Swiss guaranteed rate cut from 4% to 3%
SWITZERLAND- Switzerland’s government has announced it is lowering the minimum guaranteed interest rate for occupational pensions from 4% to 3% from the beginning of October.
The government was expected to make a decision in October and enforce it at the beginning of the year but it maintains the poor state of capital markets has forced the decision forward.
It does not expect the same level of returns during the 1990s either in the short of medium term and says a prolonged bear market has led to the depletion of reserves.
Cutting the rate one point is not a decision set in stone. Switzerland’s Federal Commission will monitor the minimum interest rate regularly and the government says this will allow it to raise or lower the level accordingly.
Insurance groups have welcomed the decision which comes a month after Credit Suisse was forced to inject SFr1.7bn into its Winterthur Life Insurance group to alleviate the effect of falling stock markets.
Following the announcement, shares in Swiss Life rose 15% while those of rival insurer Baloise rose 5%.
A cut has been on the cards for some time but workers maintain the insurance industry’s lobby muscle has won out over concern about the level of guaranteed pensions.
Pension funds, typically with greater reserves have long maintained they can afford the guarantee by using excess returns set aside from more bountiful years. Insurers have meanwhile claimed the guarantee was excessive and have lobbied the government heavily.

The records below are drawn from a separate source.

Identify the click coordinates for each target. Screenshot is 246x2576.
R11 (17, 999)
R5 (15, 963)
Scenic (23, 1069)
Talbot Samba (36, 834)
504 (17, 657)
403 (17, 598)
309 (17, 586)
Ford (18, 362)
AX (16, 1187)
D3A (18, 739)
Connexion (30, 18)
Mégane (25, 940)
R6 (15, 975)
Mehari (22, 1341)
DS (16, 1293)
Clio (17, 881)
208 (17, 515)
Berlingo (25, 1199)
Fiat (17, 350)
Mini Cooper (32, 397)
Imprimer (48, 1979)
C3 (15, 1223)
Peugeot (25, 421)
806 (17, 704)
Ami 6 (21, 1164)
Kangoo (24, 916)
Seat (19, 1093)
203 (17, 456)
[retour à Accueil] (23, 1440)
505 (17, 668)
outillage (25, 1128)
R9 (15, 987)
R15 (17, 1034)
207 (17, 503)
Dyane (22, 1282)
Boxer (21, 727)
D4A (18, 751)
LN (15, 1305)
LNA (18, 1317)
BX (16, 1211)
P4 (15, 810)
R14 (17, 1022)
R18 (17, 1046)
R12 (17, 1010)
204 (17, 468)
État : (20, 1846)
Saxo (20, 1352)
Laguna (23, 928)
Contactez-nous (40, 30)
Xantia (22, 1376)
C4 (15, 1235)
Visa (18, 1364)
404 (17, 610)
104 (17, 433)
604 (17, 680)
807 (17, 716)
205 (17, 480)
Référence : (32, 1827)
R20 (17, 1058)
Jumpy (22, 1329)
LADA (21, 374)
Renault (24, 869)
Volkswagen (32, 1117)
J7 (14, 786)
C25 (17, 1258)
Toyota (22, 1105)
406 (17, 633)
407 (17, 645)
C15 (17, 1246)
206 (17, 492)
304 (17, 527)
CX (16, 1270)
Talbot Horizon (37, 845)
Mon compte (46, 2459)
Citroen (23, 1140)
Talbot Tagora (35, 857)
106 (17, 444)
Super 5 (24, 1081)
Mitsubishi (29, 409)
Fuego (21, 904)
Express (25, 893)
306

SGB, the confederation of Swiss trade unions, has reacted angrily to the decision which it calls "scandalous". It maintains the Federal Council is behaving like the executive arm of the insurance industry and that the move means pensioners will lose a quarter of the yield on their pensions.
Colette Nova, general secretary of the SGB, says the decision ignores the Department of Social Security's ongoing investigation of the situation.
“This rash decision in favour of the insurers raises the suspicion the insurance lobby did not want to wait for the results of the department’s work because it was afraid their results," she says.
Nova says the Federal Council has ignored the fact that the insurers have SFr20bn of reserves, gained during the good years of the stock market, and can easily afford to pay the 4%.